WASHINGTON – After four years of "misunderestimation," some say President Bush has finally settled into a public speaking persona that is both confident and relaxed.
"Yes, I do think he’s hit his stride as a public speaker," said Suzanne Bates, former television news reporter and now president and CEO of Bates-Communications in Boston.
Some viewers of the president’s State of the Union (search) speech on Feb. 2 remarked on the seeming spring in his step as he launched onto the podium and into a well-delivered address. Others say his press conferences seem less strained and his rally for Social Security reform shows a comfortable, self-assured president on a mission. He also earned points for a polished performance during his trip to Europe last week.
"There’s no doubt in my mind there’s a difference," said Terry Madonna, director of the Center for Politics and Public Affairs (search) at Franklin and Marshall College in Pennsylvania. "He’s very relaxed and he has a lot of self-confidence."
But that's not to say Bush is a world-class speaker.
"In the first term, he was stiff. When he looked at the teleprompter, he sort of had that frozen look in his eyes," said T.J. Walker, founder of TJWalker Media (search), which helps corporate-types with their communication skills. Now, "he's more comfortable. He'll never go down in history as the best communicator or the great communicator. But I would say you could make the case he's the most improved communicator in the White House."
Several public speaking experts interviewed by FOXNews.com say a myriad of reasons could explain the change that has come over the president, who has often been taken to task for his mangling of words and phrases, and sometimes awkward exchanges with reporters.
The biggest reason, all agree, is that he never has to run for re-election again.
"I think a lot of it has to do with experience, a lot of it may have to do with his religious calling … and maybe because he’s on the homestretch and he has nothing left to prove here," said Charlene Handford Barlow, a communications professor specializing in public speaking at Louisiana State University at Shreveport.
"He was certainly, as far as I was concerned, a very inept public speaker. I think he is probably someone who is – and I’ve never met him – probably better at the one-on-one," said Barlow. "He’s done a lot of things a public speaking teacher would say not to do."
However, after the election, "he has improved, and that probably comes from the fact that he is more comfortable with his positions," she said, particularly his belief that in part, his vision for spreading democracy throughout the world is sanctioned by God, ratifying his faith, and he is comfortable talking about that.
"I think he’s come into his own," Barlow added.
Not everyone sees such a tremendous change, however.

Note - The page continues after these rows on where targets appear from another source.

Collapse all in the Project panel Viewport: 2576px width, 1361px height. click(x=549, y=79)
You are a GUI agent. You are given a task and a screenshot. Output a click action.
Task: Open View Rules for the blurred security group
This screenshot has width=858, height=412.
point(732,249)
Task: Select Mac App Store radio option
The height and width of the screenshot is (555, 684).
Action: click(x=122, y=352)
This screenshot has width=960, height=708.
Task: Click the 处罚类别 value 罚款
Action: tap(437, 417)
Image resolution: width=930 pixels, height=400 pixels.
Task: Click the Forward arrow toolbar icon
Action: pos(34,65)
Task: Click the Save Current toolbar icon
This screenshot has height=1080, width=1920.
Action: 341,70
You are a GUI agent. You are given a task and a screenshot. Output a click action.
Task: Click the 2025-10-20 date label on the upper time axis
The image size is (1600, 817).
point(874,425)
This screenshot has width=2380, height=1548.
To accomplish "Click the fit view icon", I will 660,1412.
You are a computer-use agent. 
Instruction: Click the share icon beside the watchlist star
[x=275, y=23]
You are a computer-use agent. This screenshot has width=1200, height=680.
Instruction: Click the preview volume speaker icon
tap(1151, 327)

"I do think early in the presidency there was some question of him as a public speaker, but he delivers a very good speech and a very good stump speech, and in press conferences he doesn’t seem as confident " said John Fortier, politics expert at the American Enterprise Institute (search). "I’m not sure there’s been much of a change."
Joel Hochberger, president of Effective Strategies, Inc. (search), a firm specializing in enhancing public speaking skills for clients in Illinois, said the fact that Bush is commanding the agenda, with issues obviously important to him, has had an effect on his appearances.
"He’s better because he’s talking about things he really believes in," he said, noting that Bush "is no actor," and at previous times seemed not to have a great command of the subject matter, particularly when reporters’ questions veered into uncharted territory.
These days, talking about Social Security and "ownership" at home, and democracy abroad, Bush seems to be more in charge, added Hochberger.
Bates, who coaches executives and politicians in public speaking and is about to release a book, "Speak Like a CEO," said Bush’s "inner compass" and authenticity have been enhanced by a more polished delivery.
"He didn’t change as a person or a presenter," she said. "He’s still himself, he still has all the things that make George Bush George Bush – he’s just more fluid."
Carol Tarantola, a public speaking professor at Wyoming University, pointed out that until now, Bush displayed many of the classic signs of a speaker keenly aware of his limitations, and as a result, often seemed insecure, causing more of the obvious fumbling upon which the media like to feast.
"When people make fun of you and notice your idiosyncrasies, you feel less confident and make more mistakes," she said. "Now that he has his mandate, or whatever you call it, and is in his second term, he’s going to do it his way."
And so far, "I’ve definitely noticed a difference in his public speaking," added Tarantola, who thinks much coaching and practice and a decisive victory under his belt has definitely helped.
"I think he’s definitely been coached, and he’s making more effort to articulate words," she said. "He’s had a very unusual speech pattern and people have noticed that … but I have noticed that he is much more careful with that now."